The Blog of Ben Rockwood

Red Hat Cluster Sucks... errr, Suite

06 Apr '06 - 21:19 by benr

In the continueing Zimbra saga, not only did I have to deploy RHEL, but I had to deploy Red Hat Cluster Suite. RH Cluster is a GPL suite that has largely been developed by Red Hat, with code dating back to 2001. You can download the source here. Alternatively, if you don't want to pony up the $500 for it (on top of the $800 for RHEL ES Standard), you can use CentOS and their build of both GFS and Cluster Suite. Note that the Red Hat Global Filesystem (GFS, formerly property of Sistina Software, but bought by Red Hat in 2003) is not an included part of Cluster Suite and will run you an additional $2,200 per node... yes, I said PER node. So on a cost basis that means a two node cluster runs you $2,600 without GFS and $7,000 with GFS. Must be good to command that price huh? Think again.

Before going any further, I'll point out that also available in the HA Cluster space on Linux is Veritas Cluster Server (VCS) and HP Serviceguard.
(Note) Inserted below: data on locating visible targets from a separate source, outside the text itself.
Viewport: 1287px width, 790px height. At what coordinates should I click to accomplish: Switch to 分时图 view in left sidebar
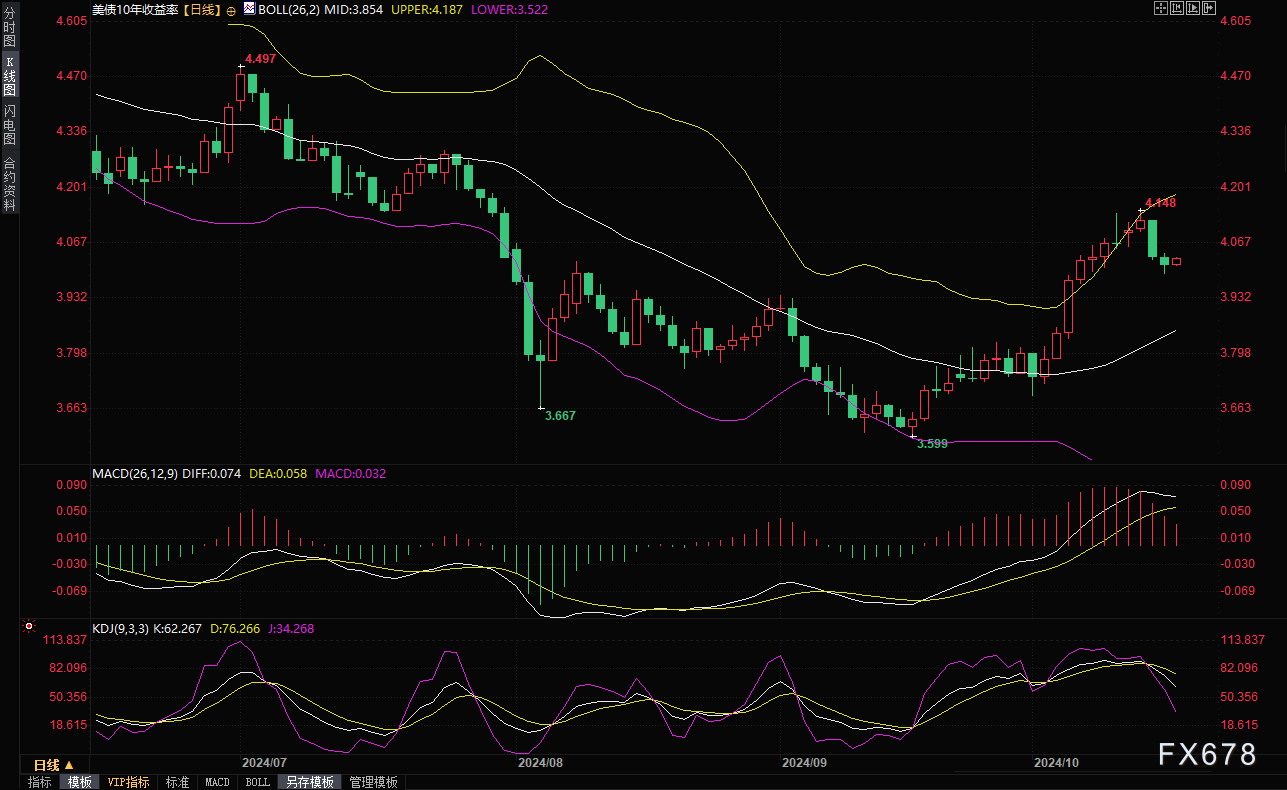tap(9, 27)
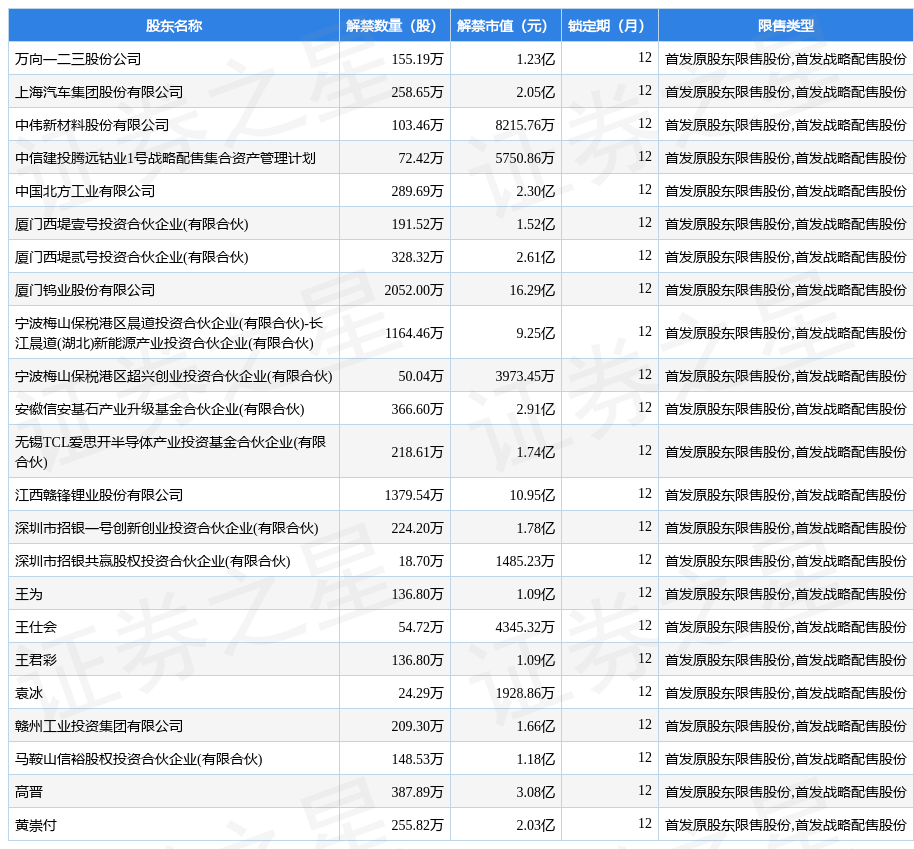Select shareholder 王仕会 in the list

pos(36,627)
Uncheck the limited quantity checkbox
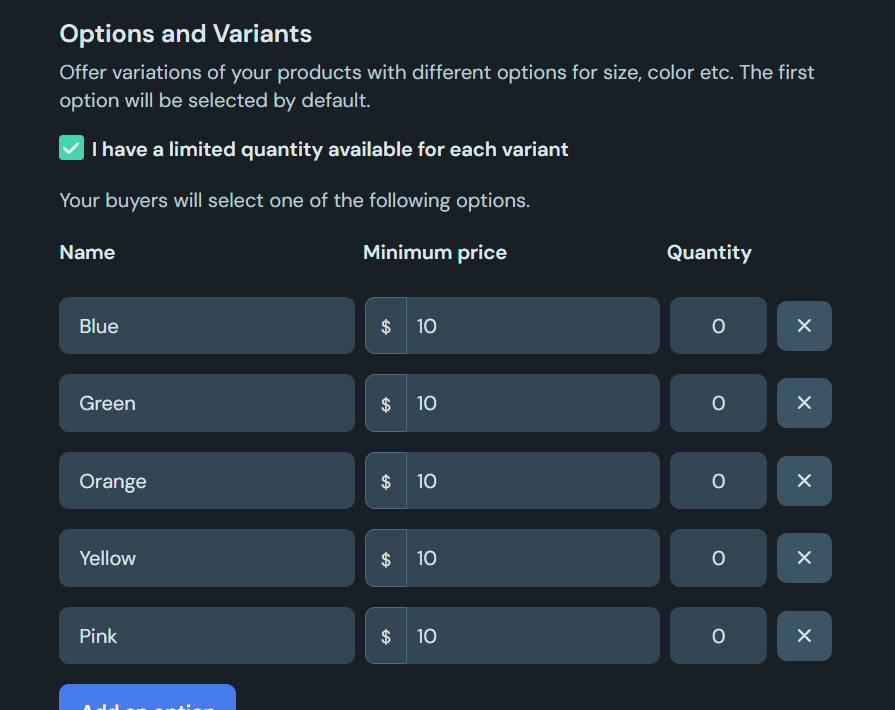 (x=71, y=149)
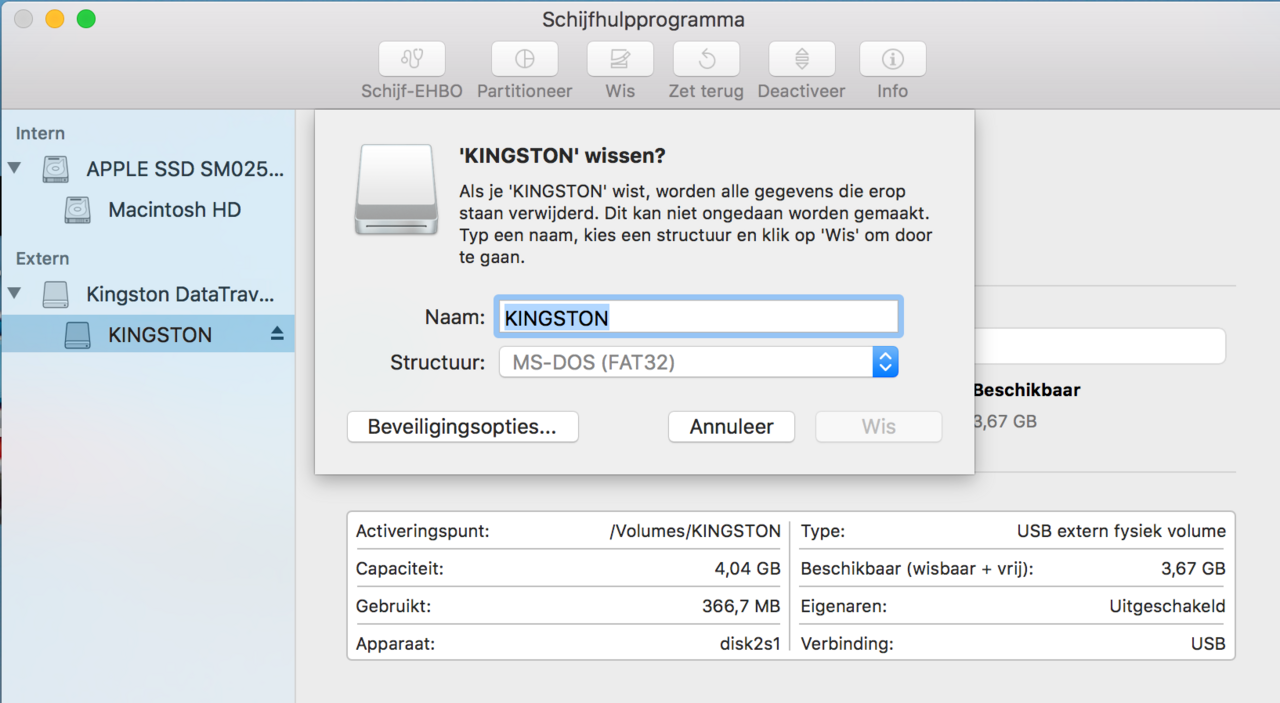Click the drive icon in the erase dialog
Screen dimensions: 1280x703
point(395,190)
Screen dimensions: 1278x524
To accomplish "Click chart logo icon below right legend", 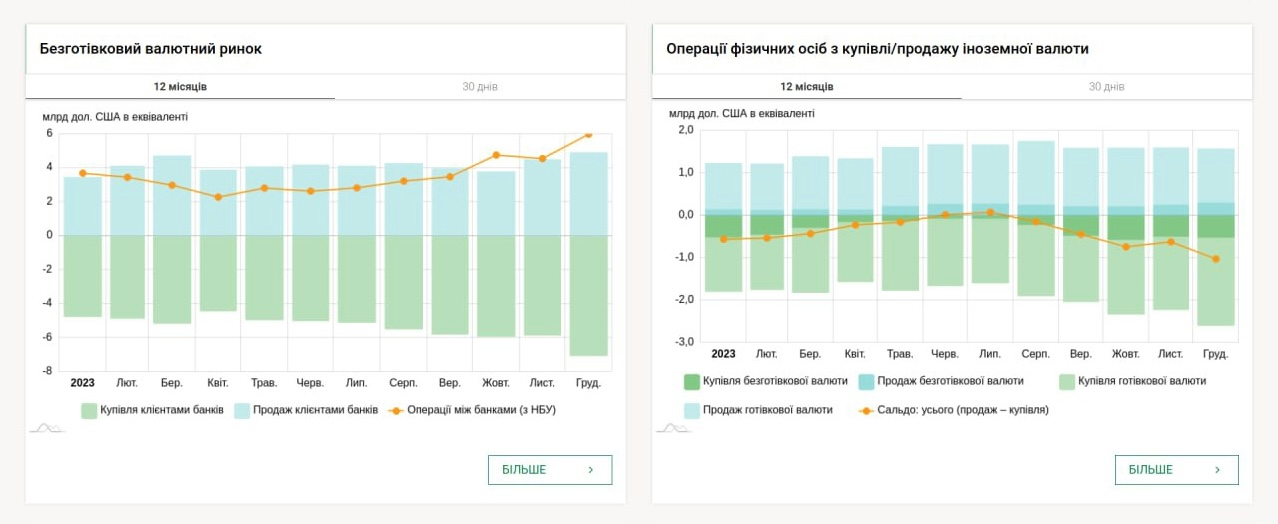I will tap(674, 428).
So after you've bought all this stuff, you first need to install RHEL. When the install completes it should ask for all your Red Hat support information and register your system with the Red Hat Network. Post-install, go to the Red Hat Network site and look at your entitlements, where you'll see the system(s) you've installed. On that page you should set the Base Subscription if its not already set (set it to RHEL 4 ES, or whatever is right for your contract), and then add an additional channel to it: Cluster Suite. Now, back on the RHEL box you can use up2date to install Cluster Suite:

Updating RHEL and Installing Cluster Suite

up2date -f -l: This will list the available updates for this system (-f ensures that it updates the kernel as well.)
up2date -f -u: Preform the update itself. This can take an hour or two. Reboot when complete.
up2date -f --installall --channel rhel-i386-es-4-cluster: This installs the Cluster Suite itself and any dependancies.
Done, poke around in /usr/sbin to see the cluster utilities, such as clustat and clusvcadm.

Once RH Cluster is installed, you'll find the tools in /usr/sbin. Here's the breakdown of availble tools:

RH Cluster Administration Tools

/usr/sbin/clustat: Display the current status of the cluster. (Sun Cluster equiv: scstat)
/usr/sbin/clusvcadm: Change the state of the services, such as enabling, disabling, relocating, etc. (Sun Cluster equiv: scswitch)
/usr/sbin/system-config-cluster: A Cluster Configuration GUI. It simplifies the creation of a cluster.conf as well as acting as a GUI management interface.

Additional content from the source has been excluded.